The "road map" was first applied on November 4 in the town of Torez. In the building of the local pension fund, employees (who obviously now already work for the DNR) started distributing 1,000-hryvnya vouchers ($63) to pensioners. According to a special schedule, every day 50 pensioners can exchange their voucher for money at the DNR "bank."

People start queuing up at 4 a.m. Fights and brawls are common -- four people have already been trampled, one woman broke her leg. The militants restore order by firing their rifles into the air.

The pension fund handed out as many as 2,500 vouchers in just two days, which means the last of these vouchers will be exchanged on January 25, 2015! The lucky first 100 pensioners received their cash on December 4 and 5. The actual origin of this money is murky, especially considering that the DNR "bank" is based in the seized building of the former Privatbank, on Gagarin Street.

Interestingly, people already registered in Ukraine as people displaced by the conflict are not entitled to vouchers. Before handing out vouchers, pension fund workers open the Ukrainian state pension registry and check whether the claimant is listed on it. How come the DNR has access to the state pension registry? Obviously this happens across the DNR and concerns other government records!

Before the separatists took control of Torez in June, 80,000 people lived in that city, including 27,332 pensioners. Many have since fled to other others parts of Ukraine and to Russia. But while the number of residents has dropped sharply, the number of pensioners remains more or less the same. This means the DNR will need a year and a half and about 27 million hryvnyas ($1.7 million) to support all Torez pensioners for just one month!

Torez is now ruled by a "military commander" and a "police" force. Electrical and water supply is sporadic, banks and cash points are closed, government and official law-enforcement agencies have been evacuated. Ukrainian authorities halted the payment of pensions, social allowances, and salaries on July 15.

On November 17, disgruntled Torez residents blocked a street in protest. A DNR representative eventually sent the protesters home with the promise that payments will be resumed. This is why the first pensions were paid out in Torez. But pensioners are unlikely to be satisfied with the new system, not to mention disabled people and women with children. As for doctors, teachers, and other public sector employees, they have not been paid since July.

There were other attempts to mollify pensioners. Ahead of the November 2 "elections" of the DNR's so-called "People's Council," for instance, all housing offices across the Donetsk region accepted applications for 1,800 hryvnya ($114) in retirement benefits. They sent people home and told people to wait. When the payments failed to arrive, impatient pensioners demanded their money. Now, pensioners are being asked to file new applications for retirement benefits, this time only to the amount of between 500 and 1,000 hryvnyas.

In view of the project's complete economic failure, residents of the Donetsk region, even those who voted for the DNR, are starting to doubt. They don't understand what kind of economic, political, and social system these "People's Republics" are supposed to have.
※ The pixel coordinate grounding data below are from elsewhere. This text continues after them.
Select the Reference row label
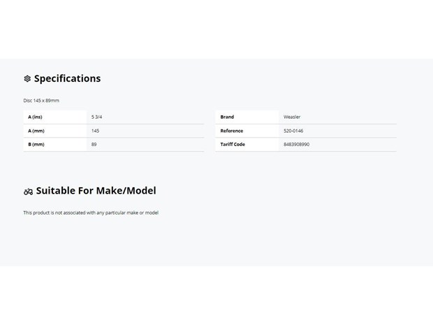The width and height of the screenshot is (433, 325). (232, 131)
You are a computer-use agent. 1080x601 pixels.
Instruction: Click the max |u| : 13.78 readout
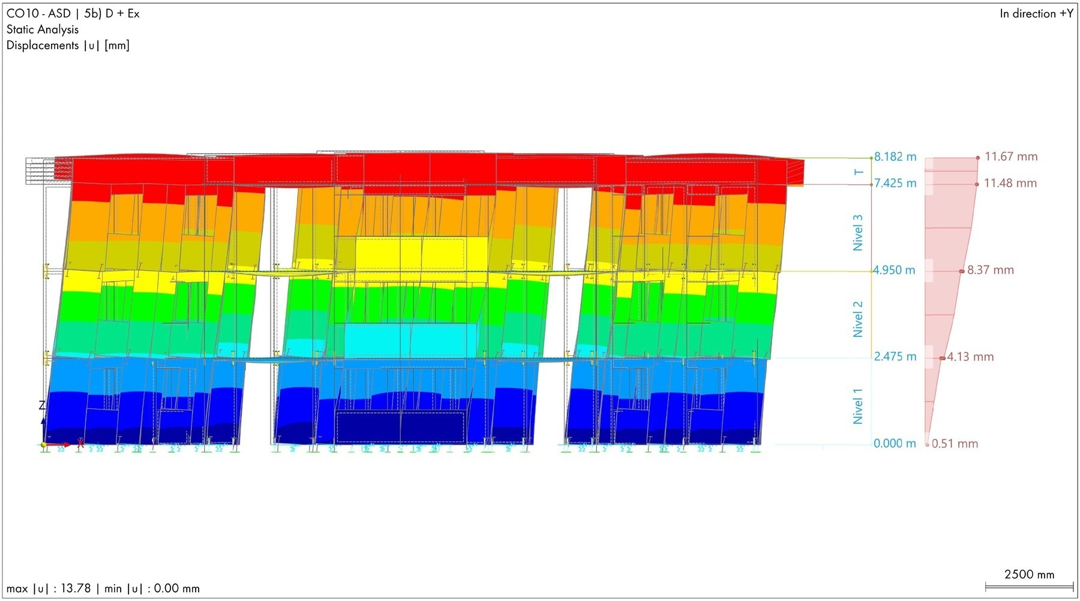point(49,588)
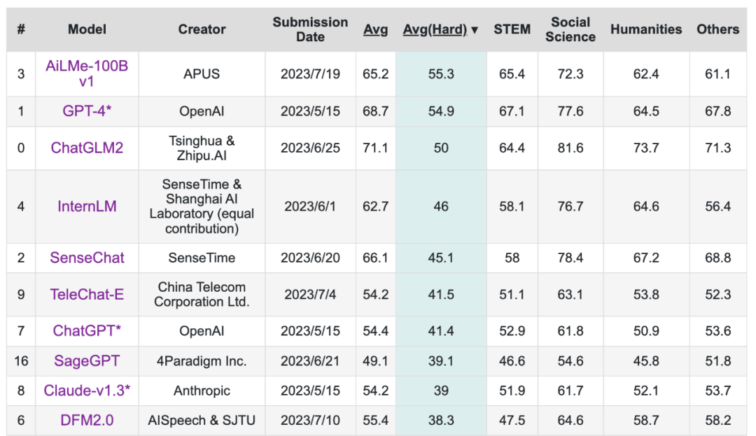Select the Social Science column header
756x436 pixels.
(571, 29)
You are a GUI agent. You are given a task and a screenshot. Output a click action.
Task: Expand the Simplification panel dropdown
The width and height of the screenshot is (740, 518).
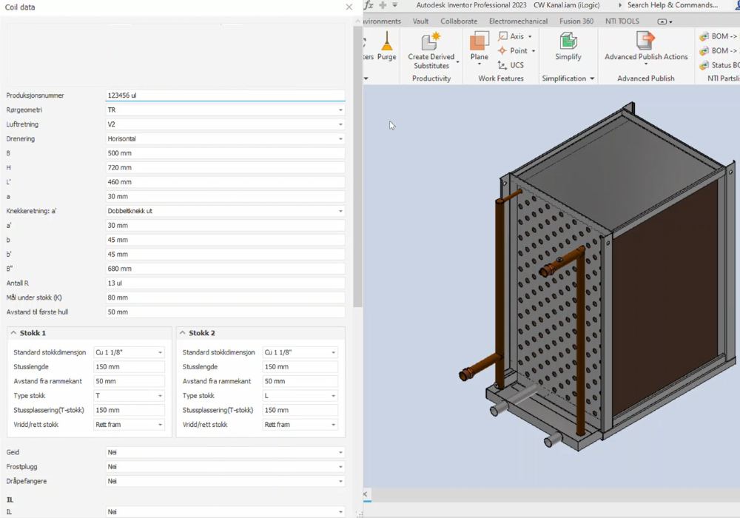(592, 78)
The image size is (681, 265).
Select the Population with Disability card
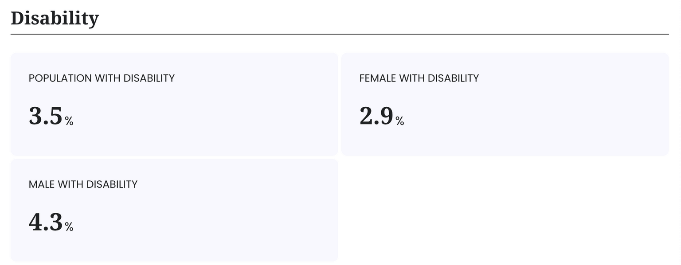pos(174,104)
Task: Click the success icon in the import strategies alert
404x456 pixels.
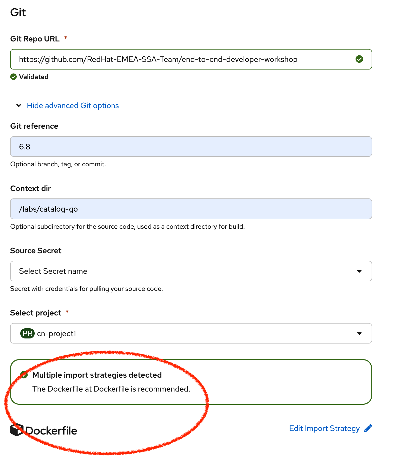Action: point(24,375)
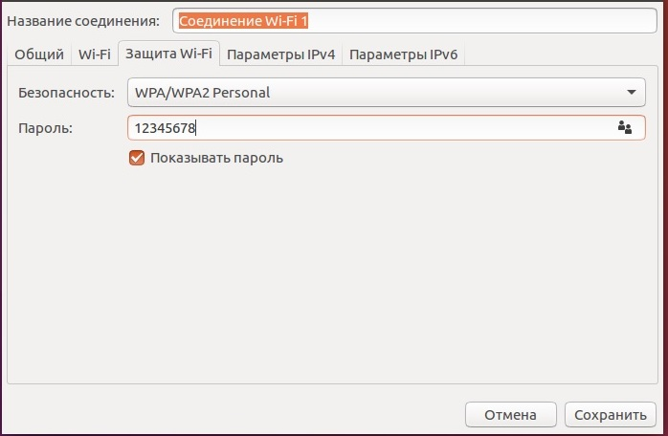Show the Параметры IPv6 tab
Image resolution: width=668 pixels, height=436 pixels.
[405, 55]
Who will take ownership of the region's key assets -- factories, mines, agricultural land, transport infrastructure, housing -- is also unclear. And it's precisely who owns these assets that will determine the quality of life, the level of social benefits and social protection of citizens.

If at least Ukrainian authorities understood that people need help grasping complex issues. For example, they could try explaining to Ukrainian citizens in the DNR the decree adopted on November 4 by Ukraine's National Security and Defense Council [the decree spells out urgent measures to stabilize the socio-economic situation in the Donetsk and Luhansk regions]. Russian and separatist television channels have been brainwashing people since April. So I'm afraid Ukraine is completely losing the information war here in the DNR.